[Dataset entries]
+ + + + +

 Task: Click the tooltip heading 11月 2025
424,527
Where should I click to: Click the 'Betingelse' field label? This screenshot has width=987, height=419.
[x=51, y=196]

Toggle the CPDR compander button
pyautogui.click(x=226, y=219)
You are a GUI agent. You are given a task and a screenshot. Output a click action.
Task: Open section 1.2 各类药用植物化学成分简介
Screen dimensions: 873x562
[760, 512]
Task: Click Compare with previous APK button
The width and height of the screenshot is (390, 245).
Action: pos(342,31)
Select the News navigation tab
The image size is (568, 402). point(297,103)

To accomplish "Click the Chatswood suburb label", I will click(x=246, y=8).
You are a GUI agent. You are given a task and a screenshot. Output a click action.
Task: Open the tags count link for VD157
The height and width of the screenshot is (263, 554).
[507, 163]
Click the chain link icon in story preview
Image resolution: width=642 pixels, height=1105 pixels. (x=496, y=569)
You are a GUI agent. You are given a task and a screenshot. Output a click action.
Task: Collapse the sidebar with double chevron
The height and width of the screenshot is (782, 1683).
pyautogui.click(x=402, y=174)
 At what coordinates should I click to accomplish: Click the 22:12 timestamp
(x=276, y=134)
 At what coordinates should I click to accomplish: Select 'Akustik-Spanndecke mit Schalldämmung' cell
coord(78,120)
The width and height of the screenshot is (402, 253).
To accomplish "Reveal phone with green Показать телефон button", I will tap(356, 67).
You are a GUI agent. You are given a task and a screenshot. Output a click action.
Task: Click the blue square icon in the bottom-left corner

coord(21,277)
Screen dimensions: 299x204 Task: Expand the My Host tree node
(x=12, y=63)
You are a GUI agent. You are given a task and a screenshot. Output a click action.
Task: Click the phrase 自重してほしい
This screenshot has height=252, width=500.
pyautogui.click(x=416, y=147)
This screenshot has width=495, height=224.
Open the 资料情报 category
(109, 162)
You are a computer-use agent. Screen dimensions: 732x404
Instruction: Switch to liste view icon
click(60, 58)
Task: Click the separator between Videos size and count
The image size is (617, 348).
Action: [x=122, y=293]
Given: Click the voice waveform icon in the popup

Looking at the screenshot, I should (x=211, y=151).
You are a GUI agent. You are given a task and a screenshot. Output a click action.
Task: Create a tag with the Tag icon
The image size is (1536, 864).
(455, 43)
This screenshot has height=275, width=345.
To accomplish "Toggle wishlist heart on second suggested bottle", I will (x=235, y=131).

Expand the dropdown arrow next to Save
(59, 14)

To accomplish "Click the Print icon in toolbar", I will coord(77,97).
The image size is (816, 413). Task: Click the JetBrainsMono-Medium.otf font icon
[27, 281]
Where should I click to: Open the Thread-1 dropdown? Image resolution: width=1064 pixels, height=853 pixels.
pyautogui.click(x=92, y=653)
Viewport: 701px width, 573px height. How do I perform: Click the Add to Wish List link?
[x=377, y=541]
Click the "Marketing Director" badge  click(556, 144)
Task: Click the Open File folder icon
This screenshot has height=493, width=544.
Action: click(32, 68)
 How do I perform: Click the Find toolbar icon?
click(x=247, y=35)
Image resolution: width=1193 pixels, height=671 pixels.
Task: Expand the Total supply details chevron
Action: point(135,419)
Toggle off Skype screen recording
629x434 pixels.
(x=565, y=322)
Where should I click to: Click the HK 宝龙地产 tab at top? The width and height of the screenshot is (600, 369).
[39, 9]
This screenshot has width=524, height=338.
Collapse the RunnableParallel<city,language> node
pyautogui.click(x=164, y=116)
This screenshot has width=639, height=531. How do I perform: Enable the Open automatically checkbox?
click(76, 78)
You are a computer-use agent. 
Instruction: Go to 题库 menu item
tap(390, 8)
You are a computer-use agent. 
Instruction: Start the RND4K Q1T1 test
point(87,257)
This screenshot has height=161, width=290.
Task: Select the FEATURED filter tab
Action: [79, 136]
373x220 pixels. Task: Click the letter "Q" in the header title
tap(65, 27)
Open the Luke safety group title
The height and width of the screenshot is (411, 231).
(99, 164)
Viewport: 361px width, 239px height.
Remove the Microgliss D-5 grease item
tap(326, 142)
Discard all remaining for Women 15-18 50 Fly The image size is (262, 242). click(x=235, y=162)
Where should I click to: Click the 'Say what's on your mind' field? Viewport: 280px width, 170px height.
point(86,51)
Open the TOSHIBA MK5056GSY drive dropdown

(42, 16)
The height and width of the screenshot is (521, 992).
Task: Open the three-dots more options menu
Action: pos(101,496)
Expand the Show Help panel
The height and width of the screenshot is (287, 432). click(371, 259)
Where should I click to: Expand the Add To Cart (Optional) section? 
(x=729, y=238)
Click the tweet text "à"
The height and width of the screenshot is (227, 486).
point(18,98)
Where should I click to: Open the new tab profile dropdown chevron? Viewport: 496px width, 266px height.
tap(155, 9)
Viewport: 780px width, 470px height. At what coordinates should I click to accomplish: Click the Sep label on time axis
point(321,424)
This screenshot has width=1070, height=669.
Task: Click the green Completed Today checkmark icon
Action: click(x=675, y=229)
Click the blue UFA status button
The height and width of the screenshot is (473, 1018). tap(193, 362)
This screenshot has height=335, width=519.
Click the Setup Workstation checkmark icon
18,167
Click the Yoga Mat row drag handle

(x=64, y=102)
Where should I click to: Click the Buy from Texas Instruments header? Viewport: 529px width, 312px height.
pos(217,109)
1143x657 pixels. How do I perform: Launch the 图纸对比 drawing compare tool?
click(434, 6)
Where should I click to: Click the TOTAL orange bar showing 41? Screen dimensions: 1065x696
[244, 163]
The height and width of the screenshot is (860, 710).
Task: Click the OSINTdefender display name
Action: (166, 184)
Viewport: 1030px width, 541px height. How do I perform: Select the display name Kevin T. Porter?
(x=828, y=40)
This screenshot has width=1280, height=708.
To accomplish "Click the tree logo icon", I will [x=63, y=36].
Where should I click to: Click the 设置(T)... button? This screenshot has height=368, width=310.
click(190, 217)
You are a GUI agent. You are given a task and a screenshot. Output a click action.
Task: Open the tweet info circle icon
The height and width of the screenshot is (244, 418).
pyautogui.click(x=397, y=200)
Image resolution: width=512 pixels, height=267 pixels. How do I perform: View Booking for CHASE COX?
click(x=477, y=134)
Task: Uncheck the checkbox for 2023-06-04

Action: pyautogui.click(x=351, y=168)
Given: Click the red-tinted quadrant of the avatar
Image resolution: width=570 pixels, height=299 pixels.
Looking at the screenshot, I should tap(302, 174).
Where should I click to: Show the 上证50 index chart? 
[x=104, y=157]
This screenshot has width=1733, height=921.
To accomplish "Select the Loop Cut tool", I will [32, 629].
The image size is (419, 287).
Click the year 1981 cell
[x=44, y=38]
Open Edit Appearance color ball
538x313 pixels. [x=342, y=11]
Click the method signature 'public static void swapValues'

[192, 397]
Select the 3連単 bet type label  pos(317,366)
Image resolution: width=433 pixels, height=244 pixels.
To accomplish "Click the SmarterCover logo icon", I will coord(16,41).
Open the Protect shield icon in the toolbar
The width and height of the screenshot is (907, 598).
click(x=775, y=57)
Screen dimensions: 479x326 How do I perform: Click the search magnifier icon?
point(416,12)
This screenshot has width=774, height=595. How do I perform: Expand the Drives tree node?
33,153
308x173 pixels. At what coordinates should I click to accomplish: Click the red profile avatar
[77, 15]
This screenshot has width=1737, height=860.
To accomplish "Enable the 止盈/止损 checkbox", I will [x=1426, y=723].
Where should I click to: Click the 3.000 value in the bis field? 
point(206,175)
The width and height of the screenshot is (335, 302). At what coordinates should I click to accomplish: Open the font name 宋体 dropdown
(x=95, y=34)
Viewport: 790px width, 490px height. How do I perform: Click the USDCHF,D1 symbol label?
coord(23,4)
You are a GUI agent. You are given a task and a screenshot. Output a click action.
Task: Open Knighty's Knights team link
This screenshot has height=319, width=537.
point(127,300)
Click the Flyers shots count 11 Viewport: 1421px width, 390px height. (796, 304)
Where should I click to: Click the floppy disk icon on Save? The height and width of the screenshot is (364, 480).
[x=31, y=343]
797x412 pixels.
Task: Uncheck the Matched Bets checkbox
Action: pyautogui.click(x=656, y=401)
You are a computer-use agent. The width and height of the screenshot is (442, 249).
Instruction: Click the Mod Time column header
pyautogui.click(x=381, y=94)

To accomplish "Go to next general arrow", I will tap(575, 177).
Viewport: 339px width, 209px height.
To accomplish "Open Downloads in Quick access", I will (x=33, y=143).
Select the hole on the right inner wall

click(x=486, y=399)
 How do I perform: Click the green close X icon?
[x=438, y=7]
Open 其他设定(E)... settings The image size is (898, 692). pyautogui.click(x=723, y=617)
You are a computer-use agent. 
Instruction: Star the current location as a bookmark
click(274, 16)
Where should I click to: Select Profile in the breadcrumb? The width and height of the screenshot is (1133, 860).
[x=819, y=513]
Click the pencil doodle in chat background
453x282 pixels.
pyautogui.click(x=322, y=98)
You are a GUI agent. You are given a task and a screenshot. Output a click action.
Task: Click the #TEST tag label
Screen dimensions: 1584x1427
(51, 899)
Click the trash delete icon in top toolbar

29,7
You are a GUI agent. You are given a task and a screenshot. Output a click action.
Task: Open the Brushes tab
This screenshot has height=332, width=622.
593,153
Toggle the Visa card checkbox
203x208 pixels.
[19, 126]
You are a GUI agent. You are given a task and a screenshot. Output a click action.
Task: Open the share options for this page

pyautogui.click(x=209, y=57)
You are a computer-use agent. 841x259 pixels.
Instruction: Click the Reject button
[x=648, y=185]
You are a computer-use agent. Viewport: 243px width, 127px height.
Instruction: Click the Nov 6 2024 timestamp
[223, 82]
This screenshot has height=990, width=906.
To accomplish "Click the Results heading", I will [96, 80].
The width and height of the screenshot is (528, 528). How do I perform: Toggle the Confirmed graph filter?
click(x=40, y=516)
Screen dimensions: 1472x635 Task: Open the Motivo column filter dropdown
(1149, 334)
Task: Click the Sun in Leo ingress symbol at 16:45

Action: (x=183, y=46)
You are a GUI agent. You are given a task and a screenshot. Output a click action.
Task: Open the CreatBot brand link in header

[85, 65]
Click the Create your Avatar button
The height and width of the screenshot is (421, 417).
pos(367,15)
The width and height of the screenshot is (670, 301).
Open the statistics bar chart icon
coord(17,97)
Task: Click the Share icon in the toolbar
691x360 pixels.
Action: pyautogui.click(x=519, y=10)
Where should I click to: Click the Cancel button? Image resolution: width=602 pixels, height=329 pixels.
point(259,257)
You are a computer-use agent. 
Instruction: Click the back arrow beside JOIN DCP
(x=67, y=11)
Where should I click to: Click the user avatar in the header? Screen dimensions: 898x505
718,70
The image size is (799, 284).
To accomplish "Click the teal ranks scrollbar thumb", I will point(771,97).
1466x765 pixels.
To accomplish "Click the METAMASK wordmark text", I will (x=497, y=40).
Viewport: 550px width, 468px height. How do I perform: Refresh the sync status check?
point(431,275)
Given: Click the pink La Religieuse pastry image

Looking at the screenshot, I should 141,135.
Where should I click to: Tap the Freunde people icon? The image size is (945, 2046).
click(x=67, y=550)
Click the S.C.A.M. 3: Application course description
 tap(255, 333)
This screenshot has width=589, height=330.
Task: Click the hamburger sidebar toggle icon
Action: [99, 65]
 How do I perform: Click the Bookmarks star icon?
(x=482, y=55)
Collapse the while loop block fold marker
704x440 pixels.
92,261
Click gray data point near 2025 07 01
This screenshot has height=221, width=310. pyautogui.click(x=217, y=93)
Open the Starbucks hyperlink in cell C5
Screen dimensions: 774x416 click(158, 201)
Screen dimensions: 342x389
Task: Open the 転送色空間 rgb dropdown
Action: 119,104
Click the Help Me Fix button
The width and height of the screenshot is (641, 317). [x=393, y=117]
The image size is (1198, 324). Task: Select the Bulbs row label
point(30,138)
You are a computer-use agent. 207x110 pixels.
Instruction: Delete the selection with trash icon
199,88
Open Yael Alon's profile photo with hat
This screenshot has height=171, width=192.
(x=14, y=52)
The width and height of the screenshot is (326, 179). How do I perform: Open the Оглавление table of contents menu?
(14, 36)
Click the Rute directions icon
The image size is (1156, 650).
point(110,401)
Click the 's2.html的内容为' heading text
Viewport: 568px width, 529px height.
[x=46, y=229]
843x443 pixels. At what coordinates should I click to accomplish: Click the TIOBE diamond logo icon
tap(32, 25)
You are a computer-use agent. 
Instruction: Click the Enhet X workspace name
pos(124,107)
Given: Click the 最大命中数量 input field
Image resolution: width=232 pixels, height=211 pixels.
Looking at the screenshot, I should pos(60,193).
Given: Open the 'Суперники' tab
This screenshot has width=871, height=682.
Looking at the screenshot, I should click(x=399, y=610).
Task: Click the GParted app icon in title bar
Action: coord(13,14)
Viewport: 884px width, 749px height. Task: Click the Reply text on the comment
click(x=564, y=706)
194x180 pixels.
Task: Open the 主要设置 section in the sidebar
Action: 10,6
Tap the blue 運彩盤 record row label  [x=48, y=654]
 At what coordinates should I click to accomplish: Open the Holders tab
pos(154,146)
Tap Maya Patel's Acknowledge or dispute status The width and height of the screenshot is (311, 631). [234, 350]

+ + + + +

- **EXERCISE BRIEF**
An exact number is called for here: how many lines across the records contain the word "count". Nothing else belongs in the answer.

- **RESULT OF THIS TASK**
3